# contador con 74LS193



## Elver (Oct 4, 2006)

Quisiera alguien que me digue como se hacer un contador que cuente del 0 al 15 en forma ascendente pero solo de numeros pares, y descienda por los numeros impares.
Por favor necesito ewsa ayuda que me estoy desesperando porque no me sale eso.


----------



## VichoT (Oct 4, 2006)

Holas.Elver. porloque veo a 1º vista tu proyecto si lo haces con logica combinacional. si lo haces...con PIC es mas sencillo....Con logica conbinacional deberas hacer un arreglo logico para cada nuemro del 0 al 15.... o encontrar alguna relacion eneel ci¡odigo BCD que discrimineentre pares e impares.... por ahora eso te puedo decir ya que  me parece que estaria escribiendo de mas si escoges la opcion de PIC....simple flojera jajajaja..

BYE!


----------



## EinSoldiatGott (Oct 4, 2006)

VichoT dijo:
			
		

> Holas.Elver. porloque veo a 1º vista tu proyecto si lo haces con logica combinacional. si lo haces...con PIC es mas sencillo....Con logica conbinacional deberas hacer un arreglo logico para cada nuemro del 0 al 15.... o encontrar alguna relacion eneel ci¡odigo BCD que discrimineentre pares e impares.... por ahora eso te puedo decir ya que  me parece que estaria escribiendo de mas si escoges la opcion de PIC....simple flojera jajajaja..
> 
> BYE!



Hola, se logra desaprovechando el primer bir del contador, si quiere que sean impares se aprovecha el primer bit de lo contrario no, para hacer que llegue priemro sea ascendente y luego descendente se puede utilizar un FF y un multiplexor.

En este hago algo similar cuenta hasta 9 y luego regresa en descendente







El multiplexor son las 2 AND+ el FF que estan a la izquierda

Saludos


----------

▸ **Instrucciones y requisitos**
Reproduce sin cambios el pasaje del hilo sobre el contador con 74LS193 que va de "# contador con" a "me sale eso.", ambos incluidos.

▸ **Material extraído**

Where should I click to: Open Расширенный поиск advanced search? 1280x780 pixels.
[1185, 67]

...

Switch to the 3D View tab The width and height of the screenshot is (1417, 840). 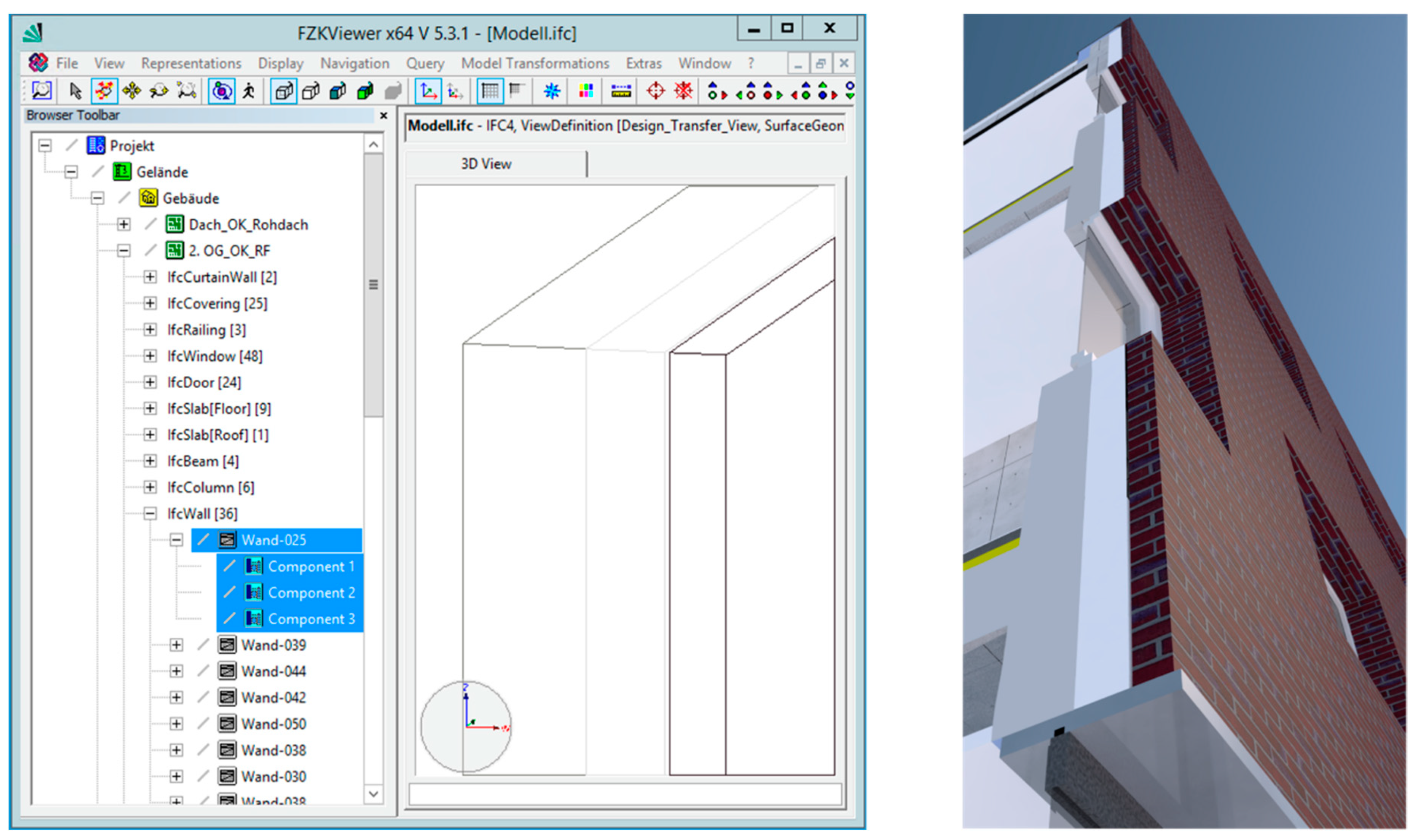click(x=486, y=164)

▸ **Respuesta escrita**
# contador con 74LS193



## Elver (Oct 4, 2006)

Quisiera alguien que me digue como se hacer un contador que cuente del 0 al 15 en forma ascendente pero solo de numeros pares, y descienda por los numeros impares.
Por favor necesito ewsa ayuda que me estoy desesperando porque no me sale eso.